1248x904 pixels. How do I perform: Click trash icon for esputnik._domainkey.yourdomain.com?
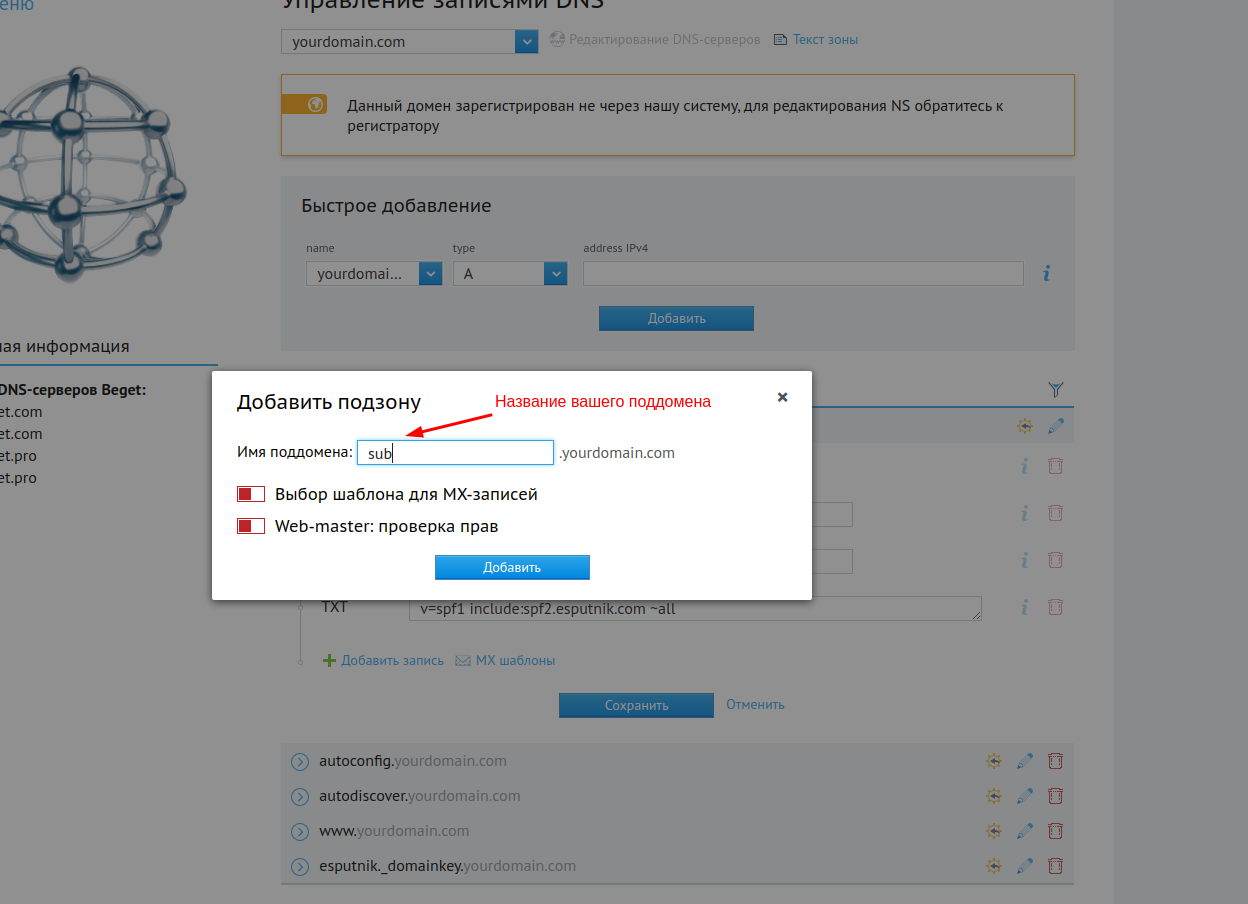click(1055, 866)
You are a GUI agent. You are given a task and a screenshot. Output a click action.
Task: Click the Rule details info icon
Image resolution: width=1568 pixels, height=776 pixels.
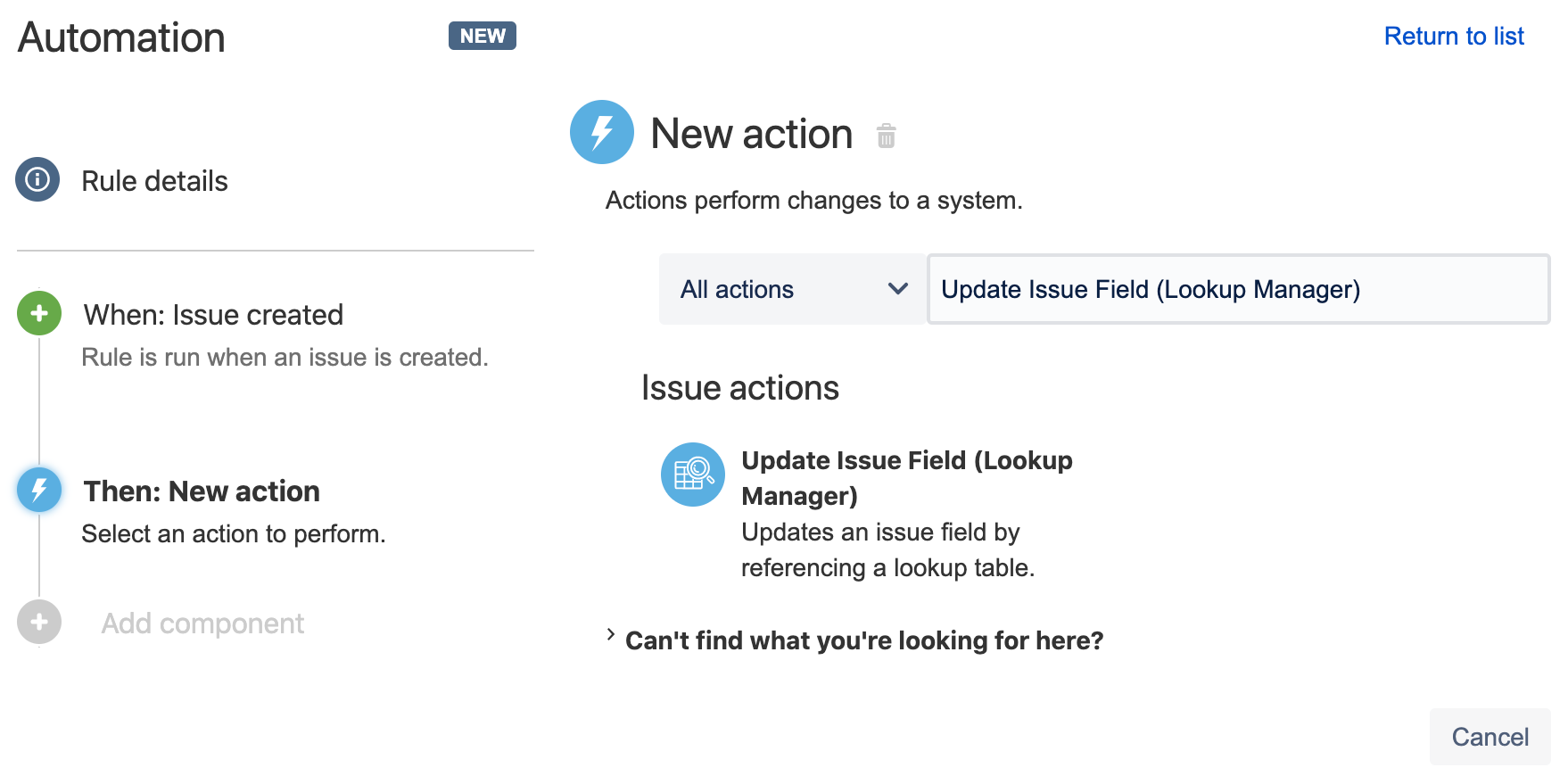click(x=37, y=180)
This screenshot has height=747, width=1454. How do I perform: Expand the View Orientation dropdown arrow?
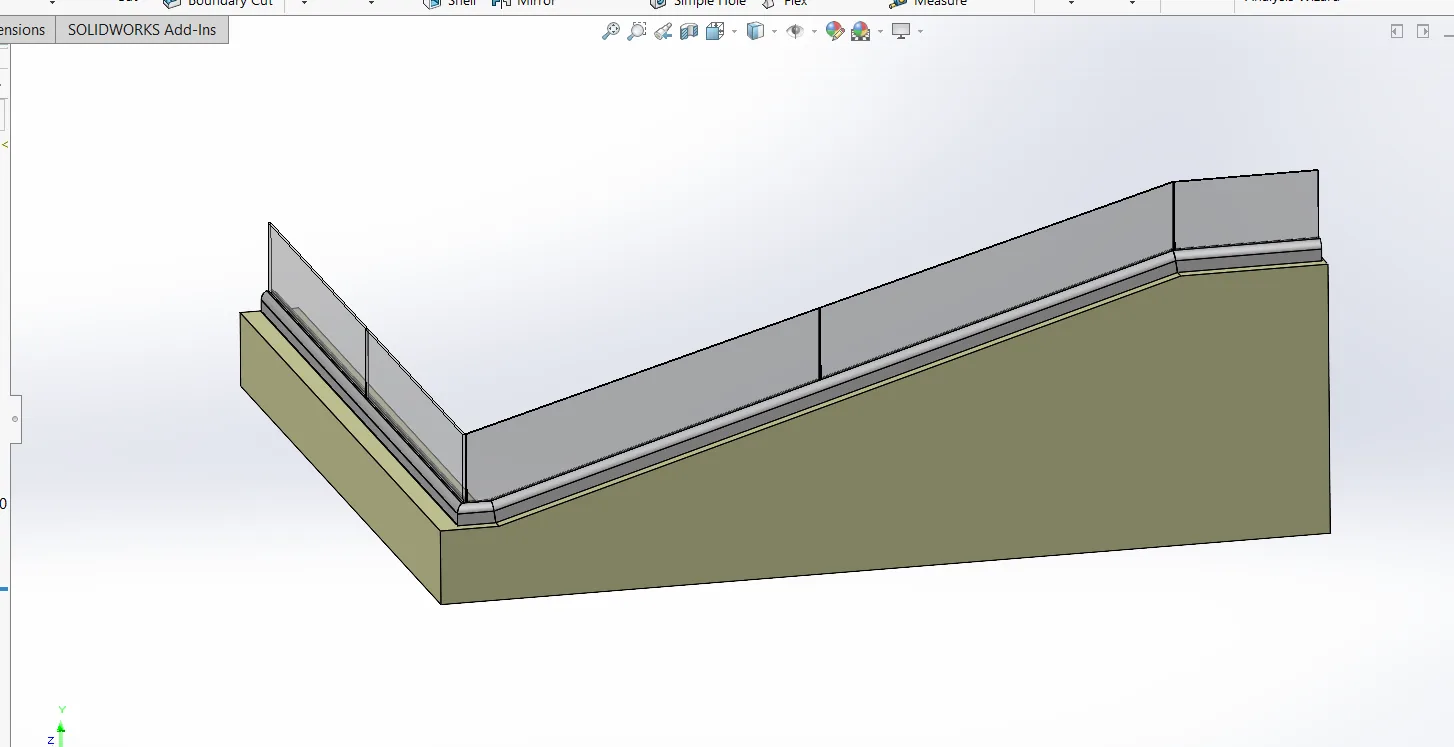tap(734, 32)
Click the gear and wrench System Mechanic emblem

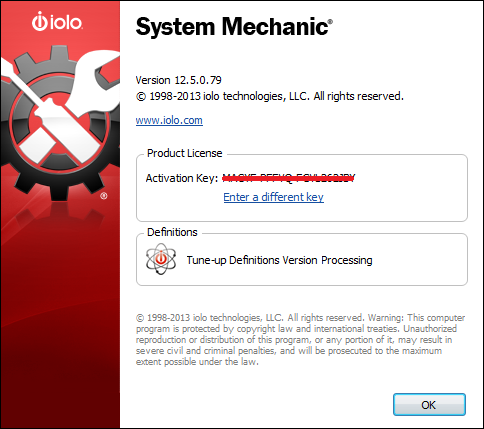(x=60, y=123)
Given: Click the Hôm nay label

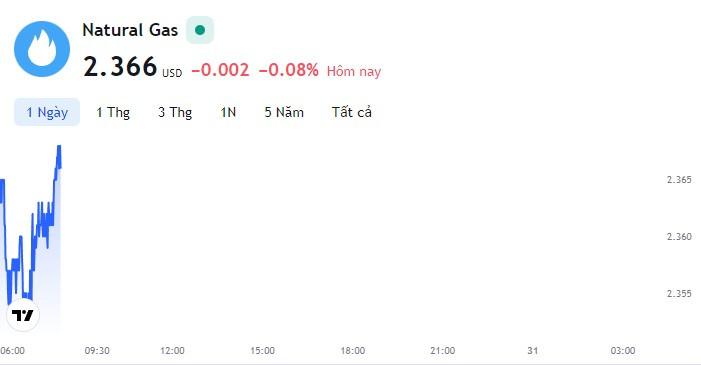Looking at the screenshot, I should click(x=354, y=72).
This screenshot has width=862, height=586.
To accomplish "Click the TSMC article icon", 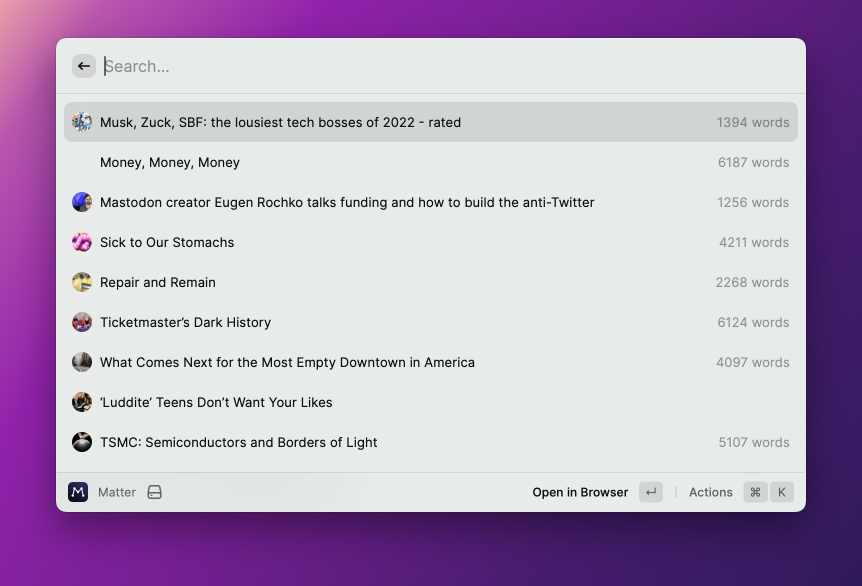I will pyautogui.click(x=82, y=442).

***

WHAT THIS TASK INVOLVES
The required output is an exact copy of the lines from the start of the material above through the line containing "Task: Click the Rule details info icon", inclusive, with no pictures in it.

EXERCISE ANSWER
1248x904 pixels. How do I perform: Click trash icon for esputnik._domainkey.yourdomain.com?
click(1055, 866)
You are a GUI agent. You are given a task and a screenshot. Output a click action.
Task: Click the Rule details info icon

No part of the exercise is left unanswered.